Gatekeeper

Gatekeeper is a Rails engine for MongoDB which adds two simple functionalities:

  • Model methods to control which informations can be seen by a specific user.
  • Controller concern to handle HTML, JS and JSON responses.

Installation

Add this line to your application's Gemfile:

gem 'gatekeeper'

And then execute:

$ bundle install

Usage

Models

The first basic use is to define a model for your application and the information that can be accessed.

# app/models/book.rb
class Book

  include Mongoid::Document

  field   :name,          type: String
  field   :internal_id,   type: Integer

  allowed_info do |user|
    case user.role
    when :librarian
      [ :name, :internal_id ]
    when :customer
      [ :name ]
    end
  end

end
# app/models/user.rb
class User

  include Mongoid::Document

  field   :name,          type: String
  field   :role,          type: Symbol

end

When accessing the model info:

book = Book.new(name: 'Lord of the Rings', internal_id: 1234567)
librarian = User.new(name: 'Tony', role: :librarian)
customer = User.new(name: 'Bob', role: :customer)

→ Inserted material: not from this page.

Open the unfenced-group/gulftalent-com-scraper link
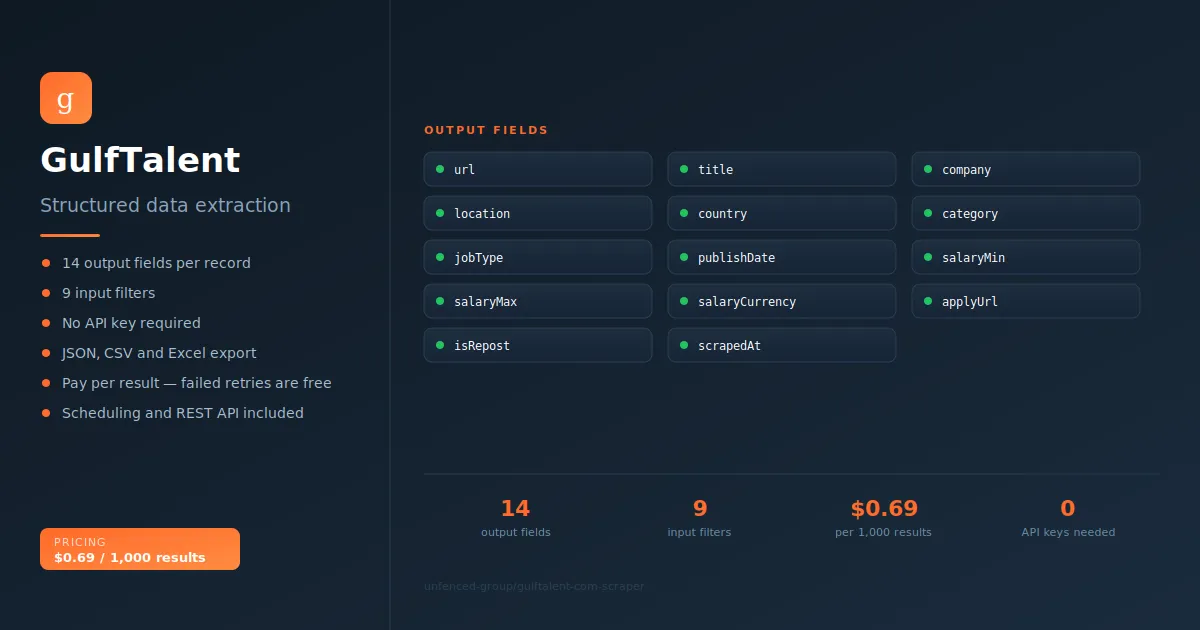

book.info               # { :name => "Lord of the Rings", :internal_id => 1234567 }
book.info(librarian)    # { :name => "Lord of the Rings", :internal_id => 1234567 }
book.info(customer)     # { :name => "Lord of the Rings" }

Controllers

On controllers, you can include Gatekeeper::Responder to generate automatic responses for your HTML, JS, or JSON views. These responses contains information based on the allowed_info method specified in your models.

License

The gem is available as open source under the terms of the MIT License.